Дело в том, что Преосвященный Серафим командировался Apxиерейским Синодом в Бeccapaбию для посещения там православных, не признававших насильственного присоединения к Румынской Церкви Кишиневской Епархии и не мирившихся с введением там нового стиля. Их подвергали жестоким гонениям, но было несколько священников, которые тайно обслуживали верных Русской Церкви старостильников. В первую поездку в Румынию Епископ Серафим имел поручение ходатайствовать за них в Бухаресте, но его переговоры не имели успеха. Затем он был посылаем туда же без сношения с Румынским Правительством, ездил в Бессарабию к «катакомбным» старостильным общинам, там окрестил много некрещеных детей, совершил, если не ошибаюсь, три священнических хиротонии и снабдил священников антиминсами и св. миром.
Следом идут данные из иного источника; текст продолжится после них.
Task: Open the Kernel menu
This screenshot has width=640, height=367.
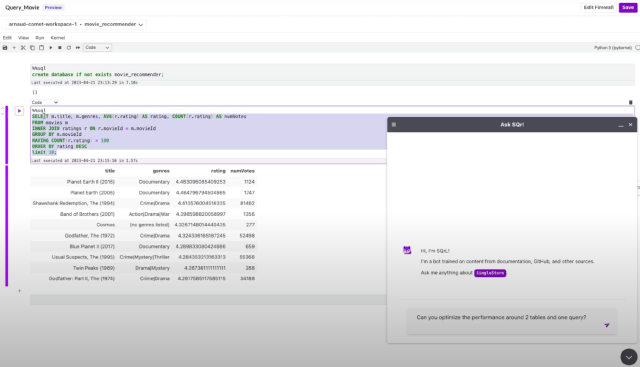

Германский паспорт давал ему доступ в Румынию без визы, но все-таки Румынское Правительство вынудило его уехать.
В этом деле было много смелости, но не было авантюризма, ибо Преосвященный Серафим совершал свои поездки по поручению своей церковной власти и при сочувствии Патpиapxa Варнавы, снабдившего его антиминсами и св. миром.
Удивительная неосведомленность автора еще более бросается в глаза, когда он говорит о возглавлении Русской Зарубежной Церкви. При этом, если в случае Митрополита Серафима он касался вопроса, по которому нет печатного материала, ибо автору конечно были недоступны протоколы Архиерейских Соборов, на которых Преосвященный Серафим делал доклады о положении православных русских в Бессарабии, то ошибки его относительно Главы Русской Православной Церкви Заграницей совершенно непростительны для человека, который претендует на хотя бы малое знакомство с церковными делами. Довольно смело браться за статью о Православии в Центральной Европе, не зная того, что Русская Зарубежная Церковь была во время войны, как и теперь, возглавлена Митрополитом Анастасием, а не «Патриархом Афанасием», как пишет г. Мейер-Гульчин (стр. 91-ая).
Читая начало его статьи невольно думаешь, что у него опечатка. Но нет: имя мифического Патриарха Афанасия встречается и на последующих страницах. У автора при
этом нет ясного представления, каков Патриархат этого измышленного «Афанасия».
Автор посвящает особую главу «Лишенной Отечества Церкви». Так называет он Русскую Церковь «после введения в России безрелигиозности в основной закон». После этих реформ по его словам «Русская Православная Церковь стала лишенной Отечества» — "heimatlose" (стр. 91).
Что он под этим подразумевает?
То ли, что вся Русская Церковь удалилась в изгнание? — Но ведь не надо быть специалистом и знатоком наших церковных дел, чтобы знать, что за рубежом оказалась лишь сравнительно небольшая часть Русской Церкви.
Однако, не ограничиваясь таким странным заявлением, г. Мейер-Гульчин не перестает еще более удивлять читателя.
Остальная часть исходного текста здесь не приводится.